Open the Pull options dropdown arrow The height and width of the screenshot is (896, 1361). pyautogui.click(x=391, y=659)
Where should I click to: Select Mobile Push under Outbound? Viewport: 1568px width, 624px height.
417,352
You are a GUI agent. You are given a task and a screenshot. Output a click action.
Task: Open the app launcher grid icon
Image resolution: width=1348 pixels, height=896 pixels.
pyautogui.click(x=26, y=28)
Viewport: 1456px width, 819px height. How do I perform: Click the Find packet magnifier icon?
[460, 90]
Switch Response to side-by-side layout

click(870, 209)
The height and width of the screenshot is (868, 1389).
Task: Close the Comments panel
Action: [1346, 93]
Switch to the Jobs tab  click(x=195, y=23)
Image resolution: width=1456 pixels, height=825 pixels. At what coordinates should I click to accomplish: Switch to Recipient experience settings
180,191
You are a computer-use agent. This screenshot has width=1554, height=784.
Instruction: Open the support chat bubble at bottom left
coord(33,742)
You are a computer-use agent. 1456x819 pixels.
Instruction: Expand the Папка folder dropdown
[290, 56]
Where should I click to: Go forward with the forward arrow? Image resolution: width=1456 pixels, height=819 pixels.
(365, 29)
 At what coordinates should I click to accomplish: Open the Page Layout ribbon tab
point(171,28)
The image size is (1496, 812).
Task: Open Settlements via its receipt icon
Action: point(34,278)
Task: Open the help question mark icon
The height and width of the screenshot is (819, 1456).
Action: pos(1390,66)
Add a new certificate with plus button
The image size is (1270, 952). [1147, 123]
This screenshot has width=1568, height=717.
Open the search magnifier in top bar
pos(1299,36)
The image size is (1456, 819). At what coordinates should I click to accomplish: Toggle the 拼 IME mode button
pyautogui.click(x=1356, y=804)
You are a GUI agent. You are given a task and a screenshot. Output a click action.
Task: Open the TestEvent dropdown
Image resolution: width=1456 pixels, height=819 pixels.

▸ **EXERCISE OBJECTIVE**:
Print the entries once more, identical in every line.

▸ **FINISHED TASK**:
Open the Pull options dropdown arrow The height and width of the screenshot is (896, 1361). pyautogui.click(x=391, y=659)
Where should I click to: Select Mobile Push under Outbound? Viewport: 1568px width, 624px height.
417,352
You are a GUI agent. You are given a task and a screenshot. Output a click action.
Task: Open the app launcher grid icon
Image resolution: width=1348 pixels, height=896 pixels.
pyautogui.click(x=26, y=28)
Viewport: 1456px width, 819px height. How do I perform: Click the Find packet magnifier icon?
[460, 90]
Switch Response to side-by-side layout

click(870, 209)
The height and width of the screenshot is (868, 1389).
Task: Close the Comments panel
Action: [1346, 93]
Switch to the Jobs tab  click(x=195, y=23)
Image resolution: width=1456 pixels, height=825 pixels. At what coordinates should I click to accomplish: Switch to Recipient experience settings
180,191
You are a computer-use agent. This screenshot has width=1554, height=784.
Instruction: Open the support chat bubble at bottom left
coord(33,742)
You are a computer-use agent. 1456x819 pixels.
Instruction: Expand the Папка folder dropdown
[290, 56]
Where should I click to: Go forward with the forward arrow? Image resolution: width=1456 pixels, height=819 pixels.
(365, 29)
 At what coordinates should I click to accomplish: Open the Page Layout ribbon tab
point(171,28)
The image size is (1496, 812).
Task: Open Settlements via its receipt icon
Action: point(34,278)
Task: Open the help question mark icon
The height and width of the screenshot is (819, 1456).
Action: pos(1390,66)
Add a new certificate with plus button
The image size is (1270, 952). [1147, 123]
This screenshot has width=1568, height=717.
Open the search magnifier in top bar
pos(1299,36)
The image size is (1456, 819). At what coordinates should I click to accomplish: Toggle the 拼 IME mode button
pyautogui.click(x=1356, y=804)
You are a GUI agent. You are given a task and a screenshot. Output a click action.
Task: Open the TestEvent dropdown
Image resolution: width=1456 pixels, height=819 pixels.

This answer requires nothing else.